Health Policy and Systems
Development and Psychometric Exploration of the Professional Practice Environment Assessment Scale
Version of Record online: 19 SEP 2011
© 2011 Sigma Theta Tau International
Journal of Nursing Scholarship
Volume 43, Issue 4, pages 421–425, December 2011
How to Cite
Siedlecki, S. L. and Hixson, E. D. (2011), Development and Psychometric Exploration of the Professional Practice Environment Assessment Scale. Journal of Nursing Scholarship, 43: 421–425. doi: 10.1111/j.1547-5069.2011.01414.x
- Issue online: 28 NOV 2011
- Version of Record online: 19 SEP 2011
- Accepted June 1, 2011
Purpose: Development of the Professional Practice Environment Assessment Scale (PPEAS) was based on the assumptions that a positive professional practice environment is more than and different from the absence of negative, abusive, or disrespectful behaviors by physicians; a positive professional practice environment improves patient outcomes as well as nurse and physician satisfaction; and a positive professional practice environment is characterized by mutual respect, understanding of roles, collaborative decision making, effective communication, and beliefs in the importance of nurse-physician relationships on patient outcomes. The PPEAS is intended as both a research tool and a method of assessing and monitoring changes in an organization's professional practice environment as it relates specifically to the impact the nurse and physician relationship has on the professional practice environment. The purpose of this study was to examine the psychometric properties of the PPEAS and determine if it was a valid and reliable instrument for assessing the positive attributes of the professional practice environment.
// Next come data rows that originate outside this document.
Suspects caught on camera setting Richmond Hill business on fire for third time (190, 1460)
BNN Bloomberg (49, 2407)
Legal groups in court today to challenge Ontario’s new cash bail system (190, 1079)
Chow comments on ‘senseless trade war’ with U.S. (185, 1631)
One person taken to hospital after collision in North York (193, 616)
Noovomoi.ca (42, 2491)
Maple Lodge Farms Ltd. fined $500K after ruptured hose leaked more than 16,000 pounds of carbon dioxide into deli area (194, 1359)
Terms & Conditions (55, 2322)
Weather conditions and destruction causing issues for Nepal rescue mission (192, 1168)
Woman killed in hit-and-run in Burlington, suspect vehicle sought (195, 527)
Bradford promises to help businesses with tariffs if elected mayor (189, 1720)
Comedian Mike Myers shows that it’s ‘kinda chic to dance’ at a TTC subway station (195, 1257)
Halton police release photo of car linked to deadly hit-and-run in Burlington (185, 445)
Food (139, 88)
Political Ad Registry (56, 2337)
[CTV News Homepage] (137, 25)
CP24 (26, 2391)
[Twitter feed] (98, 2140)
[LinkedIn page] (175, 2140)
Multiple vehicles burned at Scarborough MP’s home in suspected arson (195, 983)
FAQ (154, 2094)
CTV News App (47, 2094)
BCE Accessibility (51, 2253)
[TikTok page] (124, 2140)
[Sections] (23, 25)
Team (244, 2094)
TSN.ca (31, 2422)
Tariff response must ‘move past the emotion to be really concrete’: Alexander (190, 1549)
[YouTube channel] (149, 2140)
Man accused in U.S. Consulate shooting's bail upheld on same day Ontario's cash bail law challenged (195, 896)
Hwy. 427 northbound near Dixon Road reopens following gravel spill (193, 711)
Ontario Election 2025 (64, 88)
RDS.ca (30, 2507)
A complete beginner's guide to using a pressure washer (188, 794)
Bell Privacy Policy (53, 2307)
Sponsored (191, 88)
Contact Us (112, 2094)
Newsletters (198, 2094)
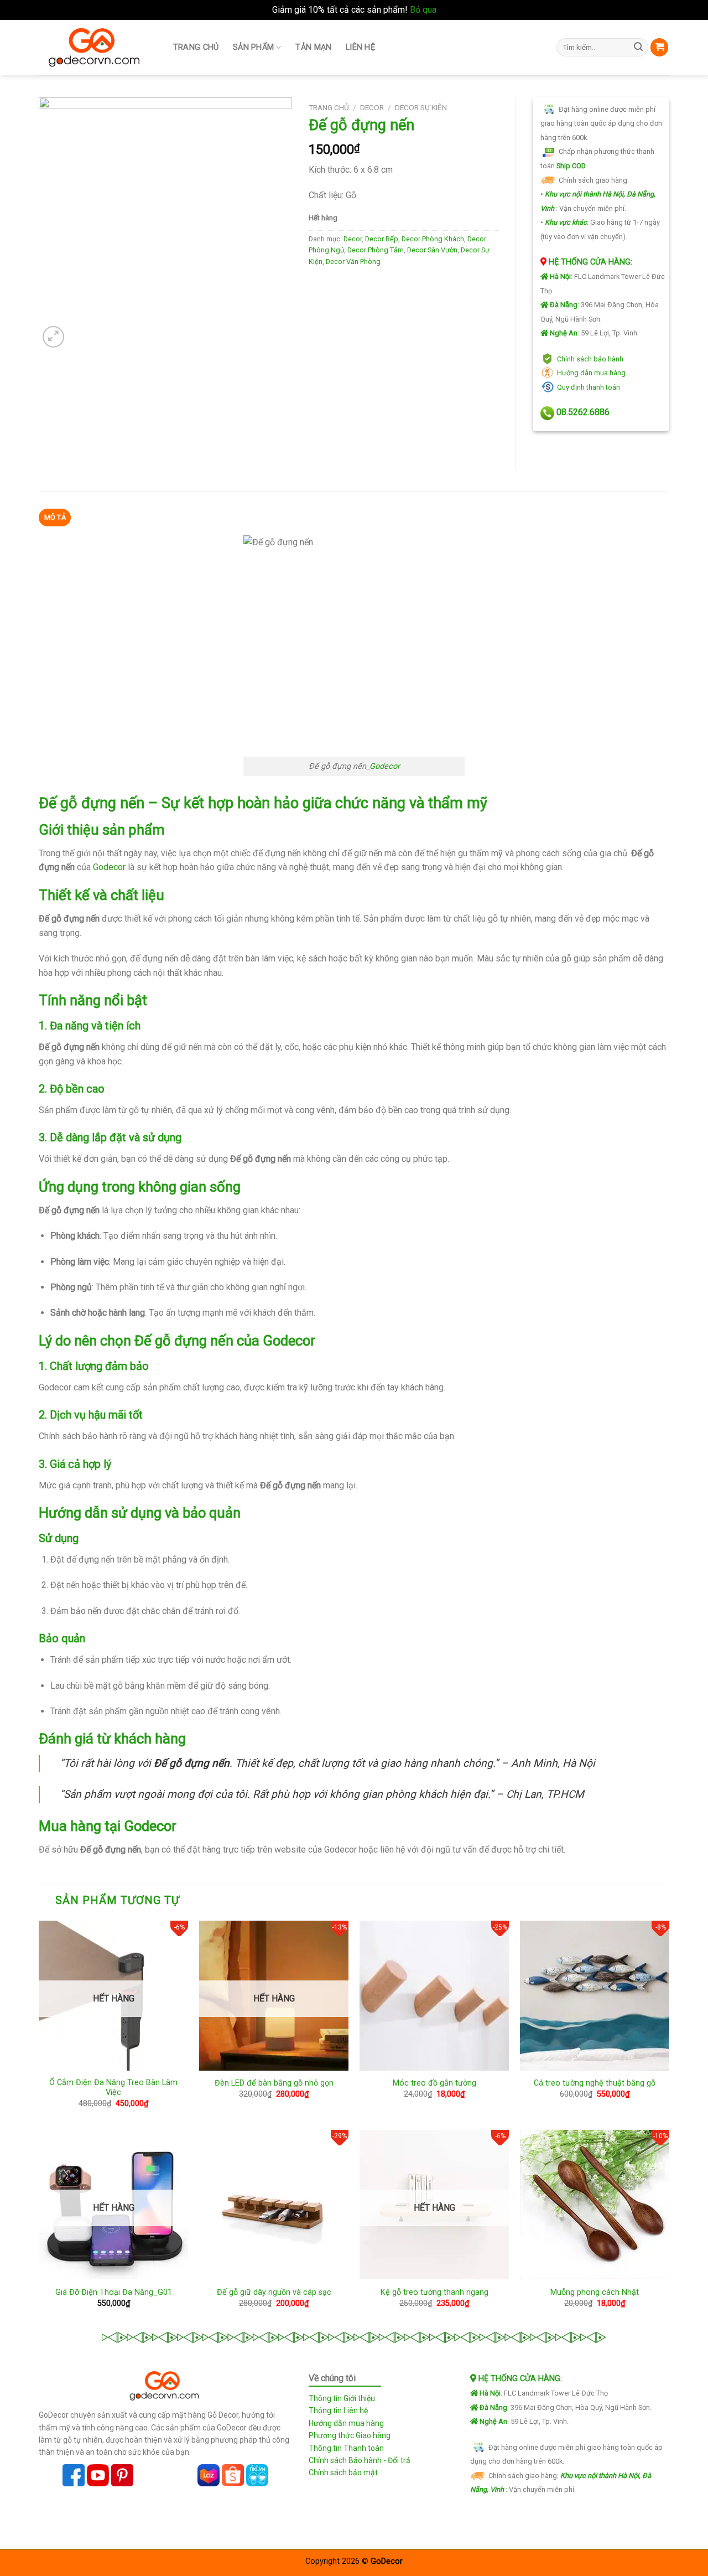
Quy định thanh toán (588, 387)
Design: A large acute care facility in the Midwestern section of the United States provided the setting for this psychometric study. The sample (N= 1,332) consisted of 801 nurses and 531 physicians.
Methods: Psychometric examination, which included principal component analysis with varimax rotation and assessment of internal consistency, was conducted to validate the reliability and validity of the PPEAS.
Findings: Analysis identified a four-factor solution. The four factors were classified as positive physician characteristics (five items), positive nurse characteristics (three items), collaborative decision making (two items), and positive beliefs in the value of the nurse-physician relationship (three items). Cronbach's α for the entire scale was .86, with subscales ranging from .73 to .89.
Conclusions: Findings from this analysis support our model and provide evidence of the usefulness of this scale for assessing the presence of a positive professional practice environment. Using the total score, organizations can examine the status of their professional practice environment and examine changes in the environment over time. Subscale analysis can identify specific areas where the organization performs well and those areas in need of improvement.
Clinical Relevance: The professional practice environment has been implicated as a variable that impacts patient outcomes. The absence of negative physician behaviors is an inadequate measure for assessing the positive attributes of the professional practice environment. Instruments for assessing the professional practice environment typically looked at the presence of negative physician behaviors or examined a single aspect of the nurse-physician relationship. This article provides a theoretical framework that can be used to guide both practice and research. The PPEAS was developed within a theoretical framework that can be adapted to a variety of settings, cultures, and countries. The PPEAS is a valid and reliable instrument that can be used to assess the professional practice environment in a variety of settings.